### Task objective
Tally the lines in the data below where the word "hryvnia" appears, and give the tally alone.

### Data records
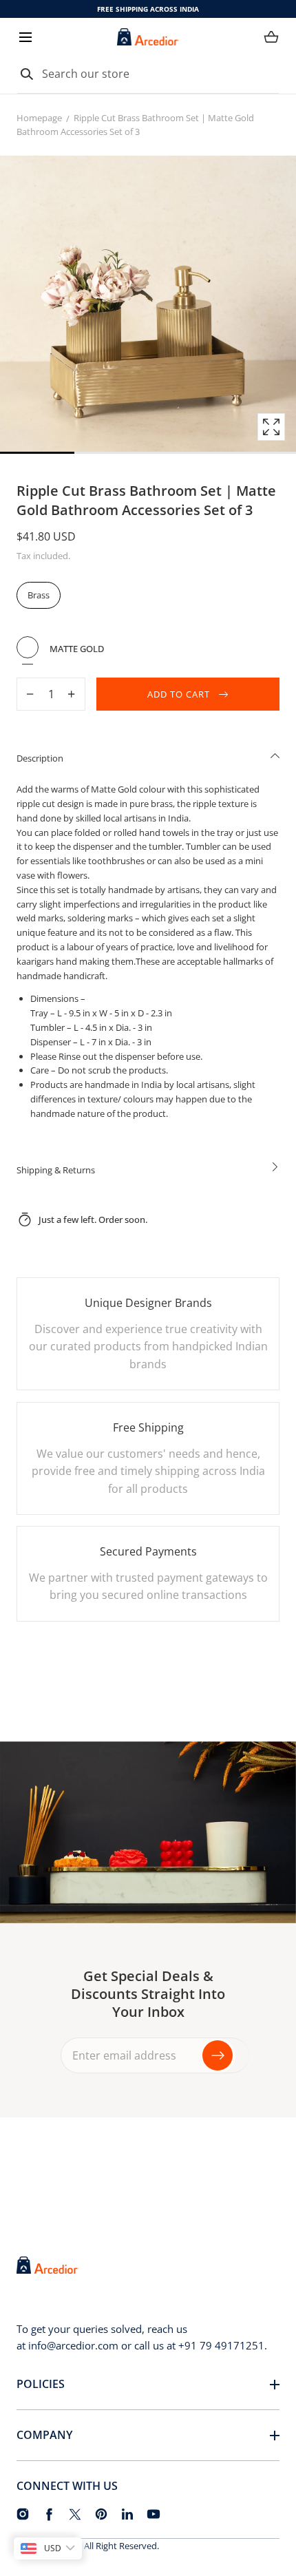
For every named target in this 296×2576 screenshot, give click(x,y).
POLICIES (41, 2383)
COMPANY (44, 2434)
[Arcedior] (148, 37)
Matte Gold (28, 647)
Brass (39, 595)
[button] (25, 36)
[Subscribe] (217, 2055)
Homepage (39, 118)
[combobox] (148, 74)
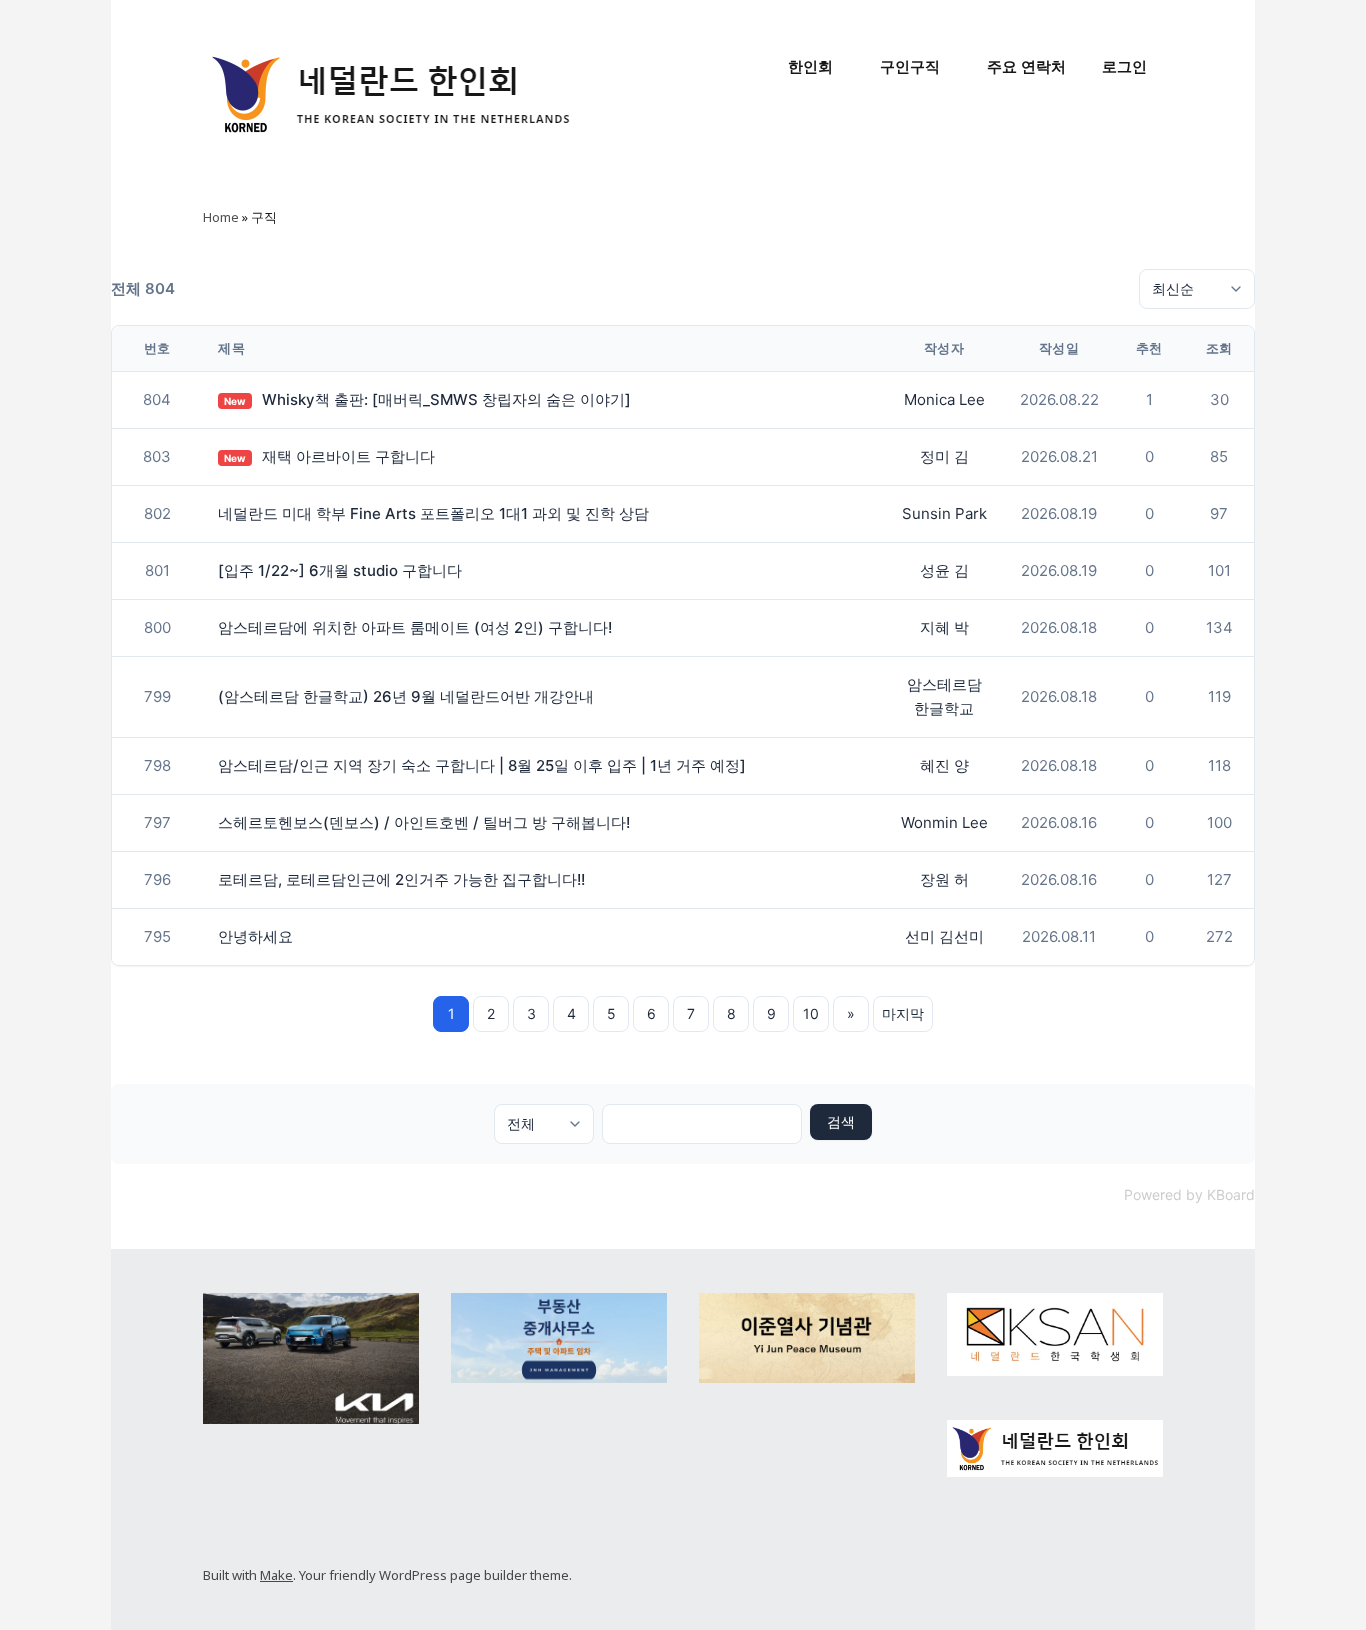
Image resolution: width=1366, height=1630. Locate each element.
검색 (841, 1121)
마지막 (903, 1013)
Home (221, 217)
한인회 (810, 66)
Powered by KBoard (1189, 1194)
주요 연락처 (1026, 66)
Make (276, 1575)
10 (811, 1013)
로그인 (1124, 66)
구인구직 (910, 66)
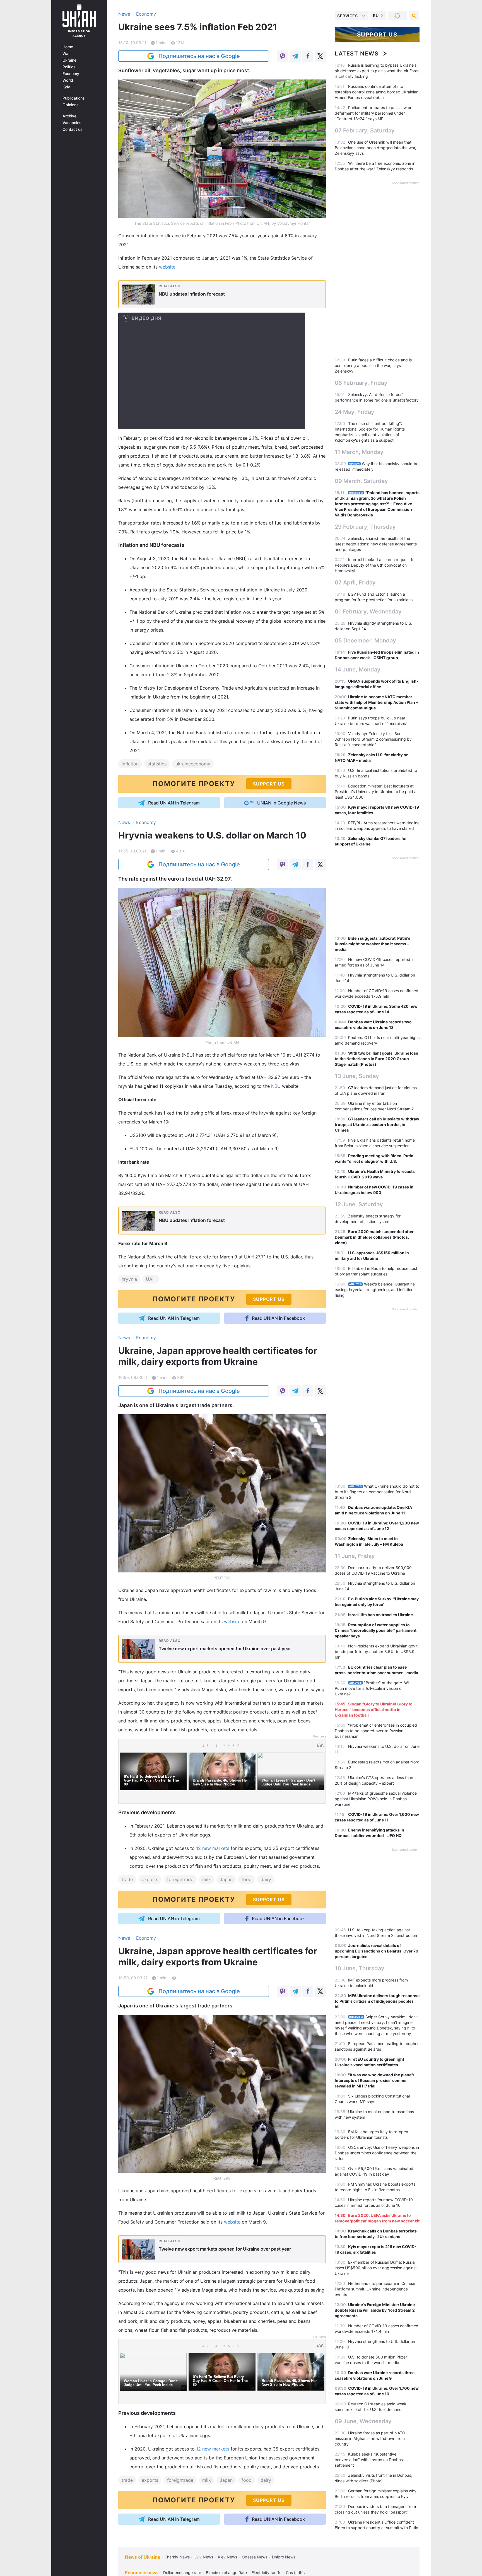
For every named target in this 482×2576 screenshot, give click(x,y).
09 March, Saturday (361, 481)
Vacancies (71, 122)
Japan (226, 1879)
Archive (69, 116)
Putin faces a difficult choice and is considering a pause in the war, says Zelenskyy (373, 365)
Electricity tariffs (266, 2572)
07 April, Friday (355, 582)
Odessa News (254, 2557)
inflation (130, 764)
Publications (73, 98)
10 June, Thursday (359, 1968)
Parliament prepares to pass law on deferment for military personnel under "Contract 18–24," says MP (373, 113)
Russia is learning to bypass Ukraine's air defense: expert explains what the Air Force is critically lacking (377, 71)
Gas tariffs (295, 2572)
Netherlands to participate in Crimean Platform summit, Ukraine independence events (375, 2289)
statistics (157, 764)
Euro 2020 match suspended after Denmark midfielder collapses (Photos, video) (374, 1237)
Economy (70, 73)
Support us (377, 34)
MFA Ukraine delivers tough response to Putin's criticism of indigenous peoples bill (377, 2001)
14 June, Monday (357, 669)
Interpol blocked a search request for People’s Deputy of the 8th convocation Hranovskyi (375, 565)
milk (206, 1879)
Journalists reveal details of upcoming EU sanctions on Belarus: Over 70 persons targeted (376, 1951)
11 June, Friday (355, 1556)
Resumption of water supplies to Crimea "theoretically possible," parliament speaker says (375, 1630)
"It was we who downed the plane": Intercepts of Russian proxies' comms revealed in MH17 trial (374, 2080)
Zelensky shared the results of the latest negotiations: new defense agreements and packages (376, 544)
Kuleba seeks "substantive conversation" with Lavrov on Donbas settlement (369, 2460)
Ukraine (69, 60)
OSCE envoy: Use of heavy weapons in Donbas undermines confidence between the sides (377, 2153)
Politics (69, 67)
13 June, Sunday (357, 1076)
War (66, 53)
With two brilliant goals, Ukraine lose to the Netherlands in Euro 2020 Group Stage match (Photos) (376, 1059)
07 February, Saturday (365, 130)
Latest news (357, 53)
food (247, 1879)
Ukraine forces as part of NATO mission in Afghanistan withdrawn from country (370, 2438)
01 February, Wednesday (368, 611)
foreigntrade (180, 1879)
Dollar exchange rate (182, 2572)
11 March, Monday (359, 452)
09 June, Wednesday (363, 2421)
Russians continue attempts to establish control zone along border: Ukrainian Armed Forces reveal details (376, 92)
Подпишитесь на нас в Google (199, 56)
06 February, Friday (361, 383)
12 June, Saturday (359, 1204)
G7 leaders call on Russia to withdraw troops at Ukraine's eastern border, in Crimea (377, 1124)
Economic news (142, 2572)
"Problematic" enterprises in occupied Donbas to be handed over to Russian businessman (376, 1731)
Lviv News (203, 2557)
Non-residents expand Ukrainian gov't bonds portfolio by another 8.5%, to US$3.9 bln (376, 1651)
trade (127, 1879)
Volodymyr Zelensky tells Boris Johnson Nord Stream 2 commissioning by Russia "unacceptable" (373, 739)
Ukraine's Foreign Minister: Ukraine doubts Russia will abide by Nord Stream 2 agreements (375, 2310)
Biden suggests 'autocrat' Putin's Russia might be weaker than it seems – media (372, 944)
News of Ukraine (142, 2557)
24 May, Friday (354, 412)
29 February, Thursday (365, 526)
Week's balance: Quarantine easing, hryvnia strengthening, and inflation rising (375, 1289)
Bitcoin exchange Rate (226, 2572)
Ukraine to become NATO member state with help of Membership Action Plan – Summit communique (376, 702)
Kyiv (66, 87)
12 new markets (212, 1848)
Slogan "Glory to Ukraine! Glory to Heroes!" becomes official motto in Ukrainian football (374, 1709)
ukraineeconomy (192, 764)
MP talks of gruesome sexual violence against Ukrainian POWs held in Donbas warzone (376, 1799)
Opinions (70, 105)
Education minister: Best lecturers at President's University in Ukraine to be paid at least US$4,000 (376, 791)
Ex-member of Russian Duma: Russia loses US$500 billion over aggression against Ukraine (376, 2268)
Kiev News (227, 2557)
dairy (266, 1879)
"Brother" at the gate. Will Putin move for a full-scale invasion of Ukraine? (372, 1688)
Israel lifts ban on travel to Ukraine (380, 1614)
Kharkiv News (177, 2557)
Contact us (72, 129)
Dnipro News (283, 2557)
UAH (151, 1279)
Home (67, 47)
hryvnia (129, 1279)
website (167, 267)
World (67, 80)
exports (150, 1879)
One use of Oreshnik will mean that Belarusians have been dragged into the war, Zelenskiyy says (375, 148)
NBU (276, 1086)
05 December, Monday (365, 640)
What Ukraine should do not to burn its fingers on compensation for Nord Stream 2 (377, 1492)
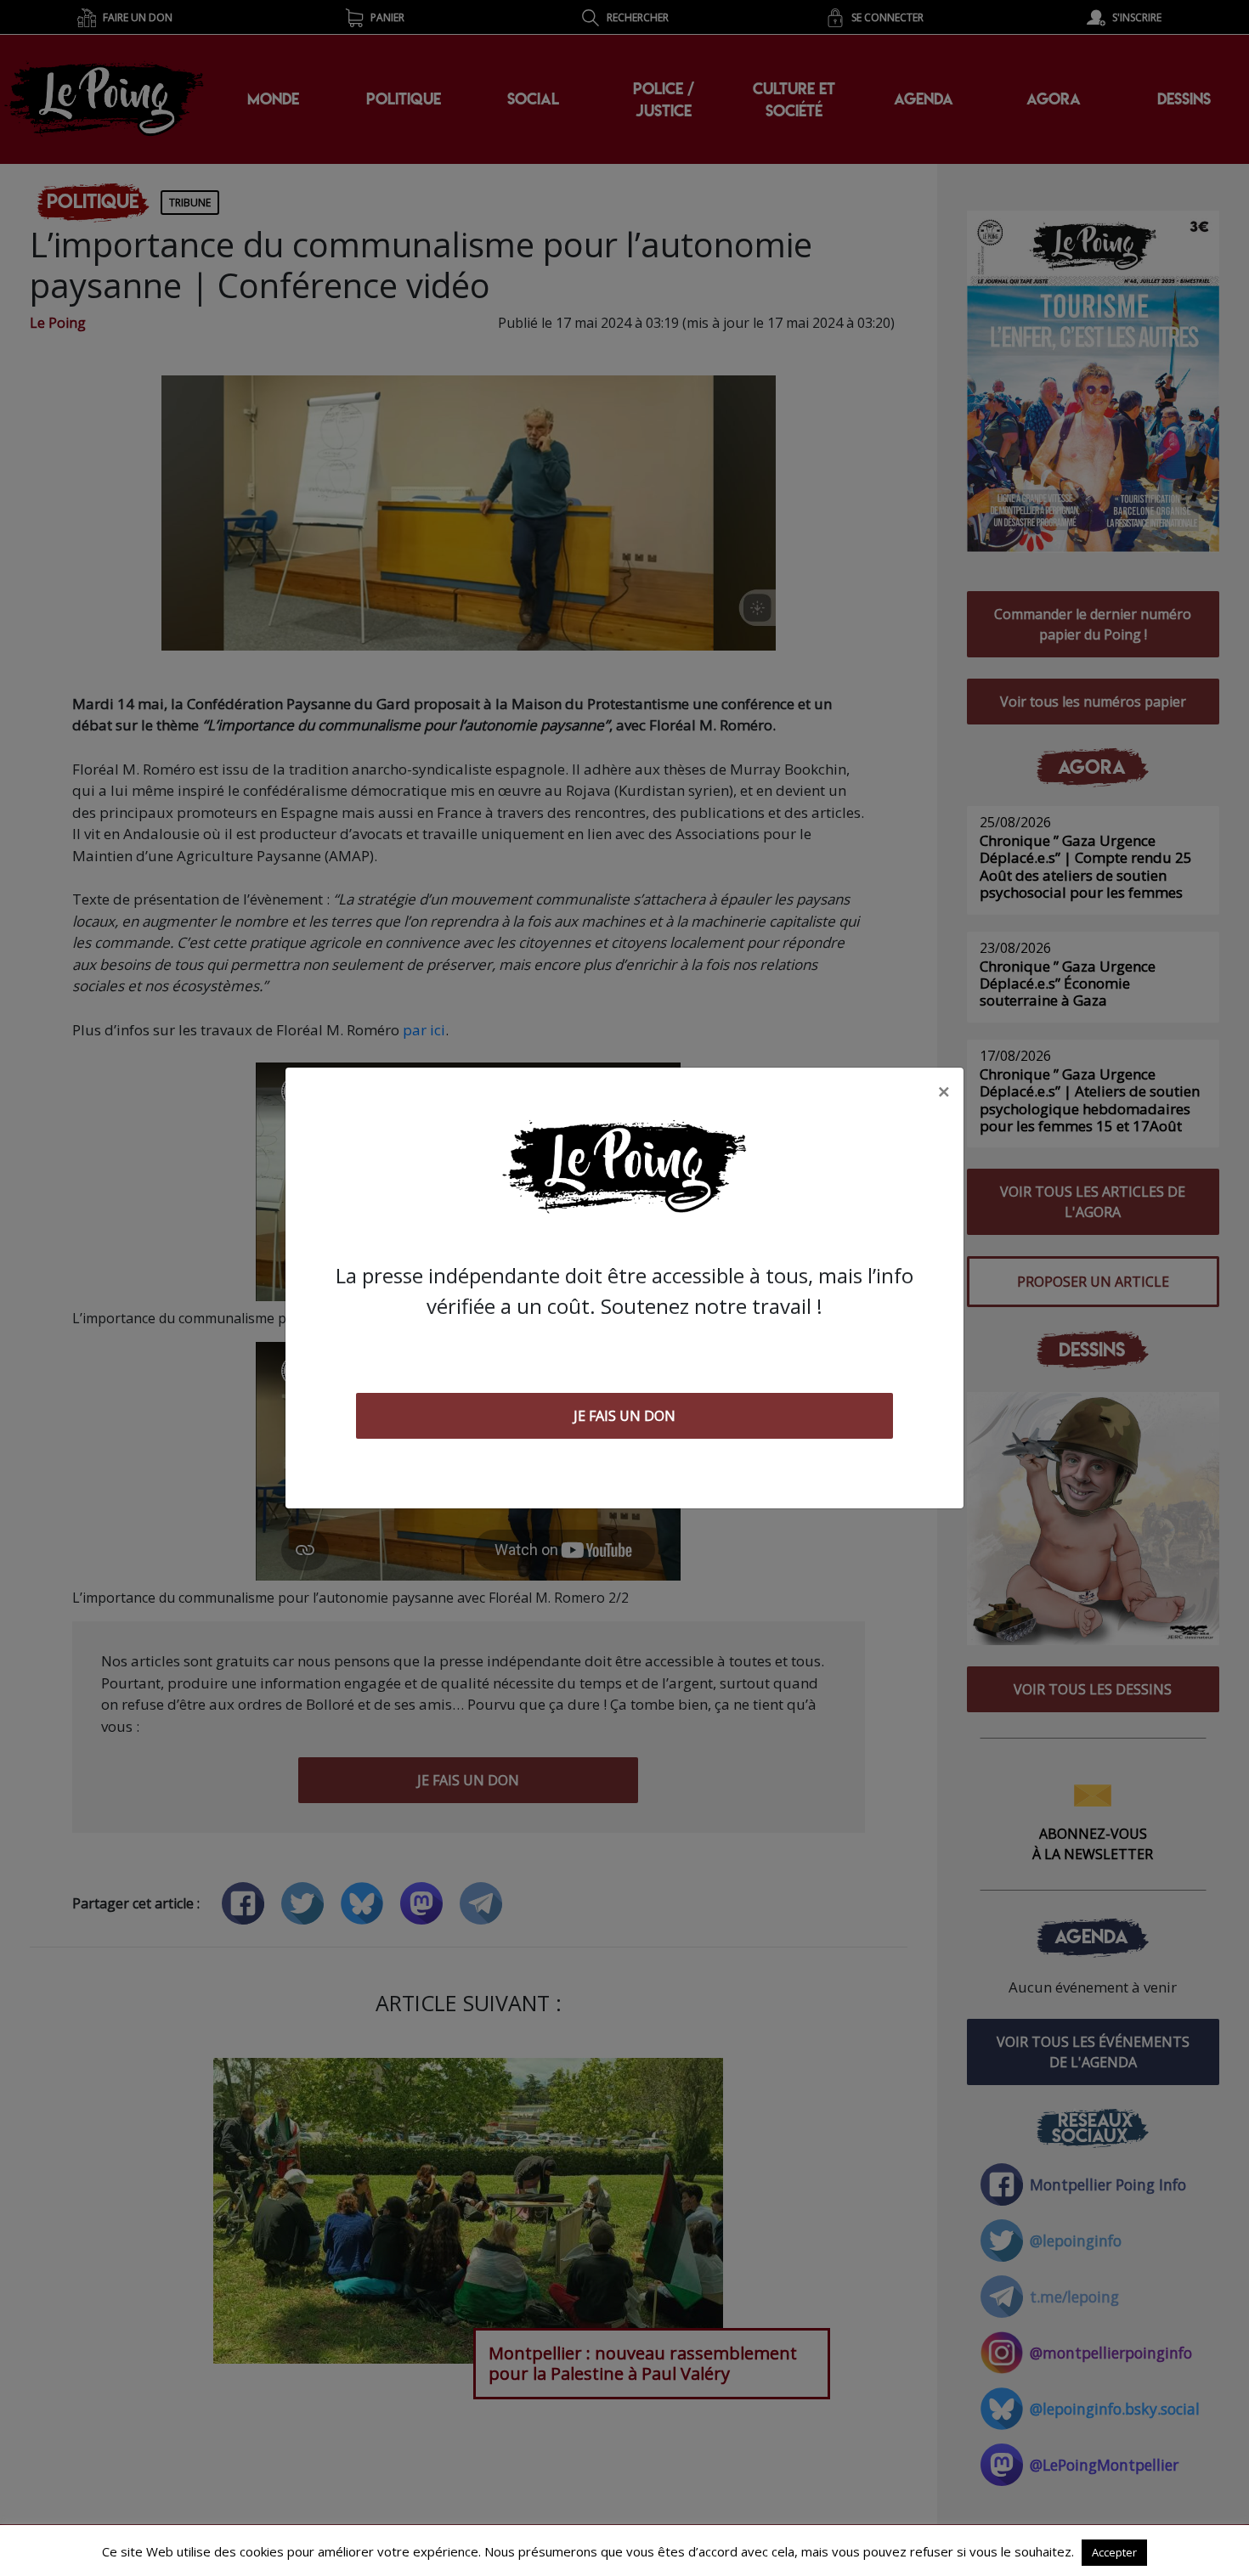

### Output for this task
2